Sunday, September 17, 2006

What's your Sloth Story

Tell us about your story of successful "slothful" investing. Maybe your grandmother leave you shares of XOM or GE? Or you got in on the Google IPO and are still holding (or MSFT?)

We'll take stories slothful waste as well.

Mine actually involves using a full service broker. My parents are successful people, but not what you would call successful investors. They are employees who have saved diligently and profited from the long bull market.

Anyway, when I was 12 (and definately no investor), I decided I wanted to purchase stocks. So my dad took me to Merrill Lynch (which a savvier investor would not have done) and helped me open an account. At the time Merrill was offering a program that enabled you to purchase based on dollar increments and not round lots (which I could not afford). I decided to invest in the bluest of blue chips. T. Yes, American Telephone & Telegraph. I purchased 7 plus shares with about $200.

I was excited about the dividend and the strength of the company. After 12 years I had shares in Lucent, AT&T, NCR, Comcast, Avaya, Agere and other companies. I think my position was worth nearly $1000, which wasn't bad. But I had never really collected any dividends because of the account fees. When the telecom market collapsed, I wound up with an account balance not significantly different from my initial investment and I still had fees I owed.

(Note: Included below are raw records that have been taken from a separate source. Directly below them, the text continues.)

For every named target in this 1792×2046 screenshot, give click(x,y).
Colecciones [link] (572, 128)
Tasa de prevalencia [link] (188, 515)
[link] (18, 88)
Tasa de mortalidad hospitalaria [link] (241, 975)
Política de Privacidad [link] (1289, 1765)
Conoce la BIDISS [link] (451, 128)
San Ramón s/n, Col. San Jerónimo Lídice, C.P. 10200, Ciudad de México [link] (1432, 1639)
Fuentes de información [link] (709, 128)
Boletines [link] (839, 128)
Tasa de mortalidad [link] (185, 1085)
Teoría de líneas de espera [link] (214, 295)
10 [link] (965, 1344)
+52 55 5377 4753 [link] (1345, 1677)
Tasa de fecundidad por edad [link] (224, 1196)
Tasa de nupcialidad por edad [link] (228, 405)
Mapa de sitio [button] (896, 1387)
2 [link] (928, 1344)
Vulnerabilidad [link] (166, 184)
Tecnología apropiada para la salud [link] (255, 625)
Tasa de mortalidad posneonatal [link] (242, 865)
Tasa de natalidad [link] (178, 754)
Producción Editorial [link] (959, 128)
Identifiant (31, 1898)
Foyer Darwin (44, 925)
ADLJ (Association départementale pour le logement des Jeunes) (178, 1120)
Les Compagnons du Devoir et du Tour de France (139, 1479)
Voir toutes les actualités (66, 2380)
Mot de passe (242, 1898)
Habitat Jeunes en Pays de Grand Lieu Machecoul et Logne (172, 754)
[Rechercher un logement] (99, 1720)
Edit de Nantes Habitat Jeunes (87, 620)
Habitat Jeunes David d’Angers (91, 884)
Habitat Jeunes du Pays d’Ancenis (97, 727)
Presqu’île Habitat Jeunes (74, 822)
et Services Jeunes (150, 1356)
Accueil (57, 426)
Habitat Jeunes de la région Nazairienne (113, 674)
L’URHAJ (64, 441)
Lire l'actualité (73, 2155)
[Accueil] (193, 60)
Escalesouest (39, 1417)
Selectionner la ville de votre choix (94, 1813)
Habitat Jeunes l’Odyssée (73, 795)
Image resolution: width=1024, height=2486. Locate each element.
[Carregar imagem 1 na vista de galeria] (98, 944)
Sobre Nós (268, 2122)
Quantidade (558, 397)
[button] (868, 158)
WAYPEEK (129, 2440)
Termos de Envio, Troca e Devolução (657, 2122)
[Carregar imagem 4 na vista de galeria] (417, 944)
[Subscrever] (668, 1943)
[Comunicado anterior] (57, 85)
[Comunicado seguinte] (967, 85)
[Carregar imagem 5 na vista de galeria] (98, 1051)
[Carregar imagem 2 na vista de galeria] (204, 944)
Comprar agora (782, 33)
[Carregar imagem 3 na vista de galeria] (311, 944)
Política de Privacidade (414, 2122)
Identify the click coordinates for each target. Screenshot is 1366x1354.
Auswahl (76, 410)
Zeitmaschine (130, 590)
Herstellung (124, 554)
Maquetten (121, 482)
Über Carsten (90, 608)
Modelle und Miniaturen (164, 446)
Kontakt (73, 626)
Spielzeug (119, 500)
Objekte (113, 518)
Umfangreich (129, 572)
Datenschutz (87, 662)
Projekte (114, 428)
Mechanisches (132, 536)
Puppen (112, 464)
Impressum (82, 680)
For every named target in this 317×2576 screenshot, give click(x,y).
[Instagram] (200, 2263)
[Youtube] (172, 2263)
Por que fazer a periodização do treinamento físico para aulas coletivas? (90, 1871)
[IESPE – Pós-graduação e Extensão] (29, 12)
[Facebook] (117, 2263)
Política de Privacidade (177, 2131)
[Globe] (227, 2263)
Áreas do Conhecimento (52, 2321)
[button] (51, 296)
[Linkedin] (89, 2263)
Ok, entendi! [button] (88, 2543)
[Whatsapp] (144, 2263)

I sure had been slothful, but I had missed the boat.



  2. Hello Strategic Investor. I know this is a little of topic of slothful investing but maybe not. I Have a question for you. How do you trade? Broker or Online? I want to sign up with this new firm Sogoinvest, but I am not sure if I should trust the new guy or stick with one of the older ones. Tell me what you think. Thanks

  3. I think it is relevant to slothful investing, because your strategy will define what fee structure is best for you.

    I use an online broker, TD Ameritrade (I have been with them since they were Waterhouse Securites, which was purchased by TD Bank, to become TD Waterhouse).

    Every time they go through an acquisition, fees go down, which is a good thing. Generally, I don't worry too much about commissions. All online broker commissions are relatively low. If you are doing lots of transactions, obviously, you wnat to focus on lowest price that provides good execution. Since I make few moves (sloth), I don't pay much in commissions, anyway.

    I place a high premium on good research and would be happy to pay a bit more for it.

    I just took a quick glance at the website you mentioned and I must say, it did not have the research tools that I would want. It talks about long-term appreciation, but its tools are entirely based on trading (short-term buying and selling). It is cheaper than a TD Ameritrade, though, so its up to you.

    What is your strategy?

  4. I am not looking for the housing market to suddenly turn back up on a dime. Too much inventory to work through. Some of that invetory will drop off as sellers cancel their listings (or they expire) as they were unable to sell at prices that are no longer available. These are the ones who didn't have to sell, didn't have to move, didn't have a bad mortgage to refinance, but were willing to sell at inflated prices and didn't pull it off.